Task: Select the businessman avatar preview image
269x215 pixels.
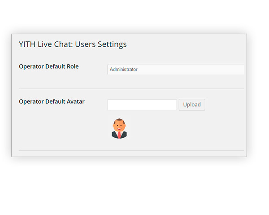Action: point(119,128)
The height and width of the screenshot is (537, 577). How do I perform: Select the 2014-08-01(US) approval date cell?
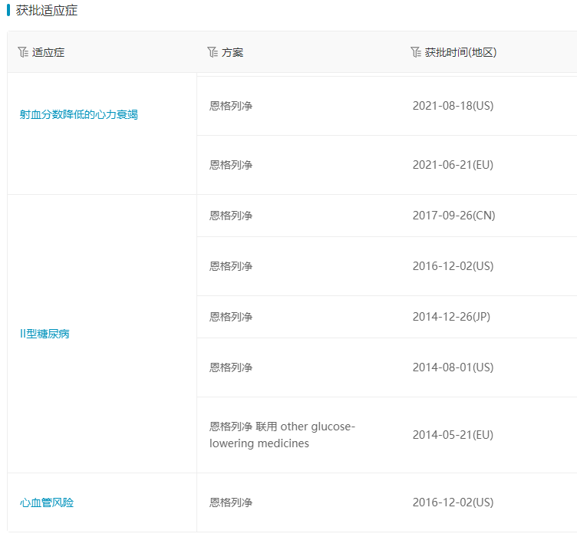(x=453, y=367)
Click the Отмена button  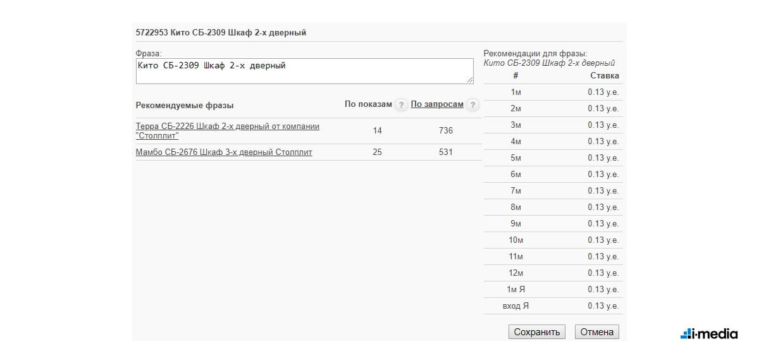coord(597,332)
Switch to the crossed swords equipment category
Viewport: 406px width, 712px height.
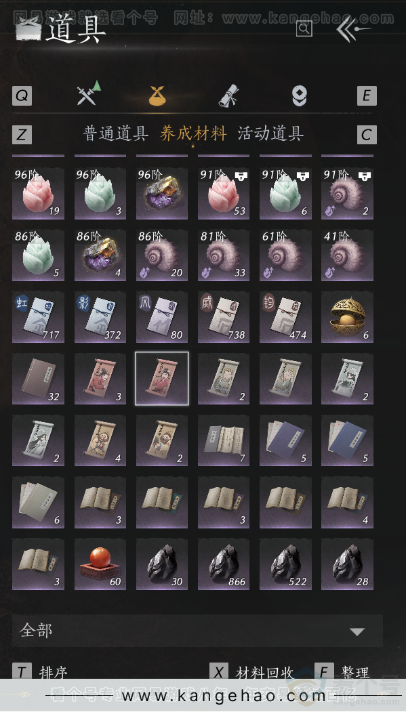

## Your assignment
Do not include the pictures. Quote only the lines from the line with "Switch to the" through the end of the material, both ends included, exactly.

## Response
Switch to the crossed swords equipment category
Viewport: 406px width, 712px height.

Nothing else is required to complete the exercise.